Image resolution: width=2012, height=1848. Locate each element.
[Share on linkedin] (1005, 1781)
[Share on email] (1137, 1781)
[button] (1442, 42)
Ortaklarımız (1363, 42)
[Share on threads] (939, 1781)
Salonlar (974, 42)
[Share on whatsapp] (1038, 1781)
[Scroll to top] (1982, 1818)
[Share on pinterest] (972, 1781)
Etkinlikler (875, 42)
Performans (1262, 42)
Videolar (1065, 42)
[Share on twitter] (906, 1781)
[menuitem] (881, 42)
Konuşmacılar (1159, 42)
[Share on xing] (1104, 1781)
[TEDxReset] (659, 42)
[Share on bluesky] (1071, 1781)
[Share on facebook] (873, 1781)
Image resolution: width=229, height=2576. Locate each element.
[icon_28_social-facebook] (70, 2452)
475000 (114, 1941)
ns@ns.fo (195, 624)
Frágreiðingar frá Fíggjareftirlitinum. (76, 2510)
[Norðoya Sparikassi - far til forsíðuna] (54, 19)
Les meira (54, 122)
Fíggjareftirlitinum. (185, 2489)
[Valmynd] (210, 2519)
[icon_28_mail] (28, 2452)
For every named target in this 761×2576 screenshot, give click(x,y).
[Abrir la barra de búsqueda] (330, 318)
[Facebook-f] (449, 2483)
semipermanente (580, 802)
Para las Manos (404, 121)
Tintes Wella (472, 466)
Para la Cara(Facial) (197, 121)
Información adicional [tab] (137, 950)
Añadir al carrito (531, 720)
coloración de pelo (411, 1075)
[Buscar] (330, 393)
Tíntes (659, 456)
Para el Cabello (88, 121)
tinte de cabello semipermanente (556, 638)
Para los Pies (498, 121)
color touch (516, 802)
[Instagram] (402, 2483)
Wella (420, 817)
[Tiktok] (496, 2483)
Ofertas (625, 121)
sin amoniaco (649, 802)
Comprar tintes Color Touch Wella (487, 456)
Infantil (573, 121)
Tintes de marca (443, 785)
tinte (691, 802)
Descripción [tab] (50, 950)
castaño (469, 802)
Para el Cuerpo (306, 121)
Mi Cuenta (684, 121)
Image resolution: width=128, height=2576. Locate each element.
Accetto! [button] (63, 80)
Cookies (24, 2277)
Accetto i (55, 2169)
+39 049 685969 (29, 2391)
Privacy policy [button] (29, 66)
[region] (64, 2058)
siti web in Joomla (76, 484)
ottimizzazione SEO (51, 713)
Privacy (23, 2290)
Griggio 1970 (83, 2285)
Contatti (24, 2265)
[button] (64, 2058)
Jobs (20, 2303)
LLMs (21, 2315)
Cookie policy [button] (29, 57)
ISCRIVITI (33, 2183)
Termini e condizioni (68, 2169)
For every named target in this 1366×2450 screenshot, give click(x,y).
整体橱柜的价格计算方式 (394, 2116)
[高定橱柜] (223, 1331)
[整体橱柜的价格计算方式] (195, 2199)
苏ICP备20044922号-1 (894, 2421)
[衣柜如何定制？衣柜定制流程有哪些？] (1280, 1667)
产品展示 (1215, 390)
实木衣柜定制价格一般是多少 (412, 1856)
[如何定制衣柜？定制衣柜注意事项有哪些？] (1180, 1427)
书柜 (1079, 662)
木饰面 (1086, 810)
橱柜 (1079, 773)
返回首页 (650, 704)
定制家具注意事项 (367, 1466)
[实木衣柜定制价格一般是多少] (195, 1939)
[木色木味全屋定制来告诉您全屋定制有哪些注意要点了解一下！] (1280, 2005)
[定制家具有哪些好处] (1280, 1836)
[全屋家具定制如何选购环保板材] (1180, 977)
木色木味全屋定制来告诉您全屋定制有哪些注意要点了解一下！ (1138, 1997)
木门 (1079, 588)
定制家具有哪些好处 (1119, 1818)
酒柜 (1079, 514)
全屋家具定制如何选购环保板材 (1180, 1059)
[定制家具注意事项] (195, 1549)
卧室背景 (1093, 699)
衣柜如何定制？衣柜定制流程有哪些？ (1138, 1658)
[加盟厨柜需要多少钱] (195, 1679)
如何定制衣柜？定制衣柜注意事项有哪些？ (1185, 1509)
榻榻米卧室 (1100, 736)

★ ★ ★ ★ ★

* Task requirements: Write out every line of the data exactly, leaving nothing out.

* Answer box:
Image resolution: width=2012, height=1848. Locate each element.
[Share on linkedin] (1005, 1781)
[Share on email] (1137, 1781)
[button] (1442, 42)
Ortaklarımız (1363, 42)
[Share on threads] (939, 1781)
Salonlar (974, 42)
[Share on whatsapp] (1038, 1781)
[Scroll to top] (1982, 1818)
[Share on pinterest] (972, 1781)
Etkinlikler (875, 42)
Performans (1262, 42)
Videolar (1065, 42)
[Share on twitter] (906, 1781)
[menuitem] (881, 42)
Konuşmacılar (1159, 42)
[Share on xing] (1104, 1781)
[TEDxReset] (659, 42)
[Share on bluesky] (1071, 1781)
[Share on facebook] (873, 1781)
Image resolution: width=229, height=2576. Locate each element.
[icon_28_social-facebook] (70, 2452)
475000 (114, 1941)
ns@ns.fo (195, 624)
Frágreiðingar frá Fíggjareftirlitinum. (76, 2510)
[Norðoya Sparikassi - far til forsíðuna] (54, 19)
Les meira (54, 122)
Fíggjareftirlitinum. (185, 2489)
[Valmynd] (210, 2519)
[icon_28_mail] (28, 2452)
For every named target in this 761×2576 screenshot, give click(x,y).
[Abrir la barra de búsqueda] (330, 318)
[Facebook-f] (449, 2483)
semipermanente (580, 802)
Para las Manos (404, 121)
Tintes Wella (472, 466)
Para la Cara(Facial) (197, 121)
Información adicional [tab] (137, 950)
Añadir al carrito (531, 720)
coloración de pelo (411, 1075)
[Buscar] (330, 393)
Tíntes (659, 456)
Para el Cabello (88, 121)
tinte de cabello semipermanente (556, 638)
Para los Pies (498, 121)
color touch (516, 802)
[Instagram] (402, 2483)
Wella (420, 817)
[Tiktok] (496, 2483)
Ofertas (625, 121)
sin amoniaco (649, 802)
Comprar tintes Color Touch Wella (487, 456)
Infantil (573, 121)
Tintes de marca (443, 785)
tinte (691, 802)
Descripción [tab] (50, 950)
castaño (469, 802)
Para el Cuerpo (306, 121)
Mi Cuenta (684, 121)
Image resolution: width=128, height=2576. Locate each element.
Accetto! [button] (63, 80)
Cookies (24, 2277)
Accetto i (55, 2169)
+39 049 685969 (29, 2391)
Privacy policy [button] (29, 66)
[region] (64, 2058)
siti web in Joomla (76, 484)
ottimizzazione SEO (51, 713)
Privacy (23, 2290)
Griggio 1970 (83, 2285)
Contatti (24, 2265)
[button] (64, 2058)
Jobs (20, 2303)
LLMs (21, 2315)
Cookie policy [button] (29, 57)
ISCRIVITI (33, 2183)
Termini e condizioni (68, 2169)
For every named target in this 1366×2450 screenshot, give click(x,y).
整体橱柜的价格计算方式 (394, 2116)
[高定橱柜] (223, 1331)
[整体橱柜的价格计算方式] (195, 2199)
苏ICP备20044922号-1 (894, 2421)
[衣柜如何定制？衣柜定制流程有哪些？] (1280, 1667)
产品展示 (1215, 390)
实木衣柜定制价格一般是多少 (412, 1856)
[如何定制衣柜？定制衣柜注意事项有哪些？] (1180, 1427)
书柜 (1079, 662)
木饰面 (1086, 810)
橱柜 (1079, 773)
返回首页 (650, 704)
定制家具注意事项 (367, 1466)
[实木衣柜定制价格一般是多少] (195, 1939)
[木色木味全屋定制来告诉您全屋定制有哪些注意要点了解一下！] (1280, 2005)
[定制家具有哪些好处] (1280, 1836)
[全屋家具定制如何选购环保板材] (1180, 977)
木色木味全屋定制来告诉您全屋定制有哪些注意要点了解一下！ (1138, 1997)
木门 (1079, 588)
定制家具有哪些好处 (1119, 1818)
酒柜 (1079, 514)
全屋家具定制如何选购环保板材 (1180, 1059)
[定制家具注意事项] (195, 1549)
卧室背景 (1093, 699)
衣柜如何定制？衣柜定制流程有哪些？ (1138, 1658)
[加盟厨柜需要多少钱] (195, 1679)
如何定制衣柜？定制衣柜注意事项有哪些？ (1185, 1509)
榻榻米卧室 (1100, 736)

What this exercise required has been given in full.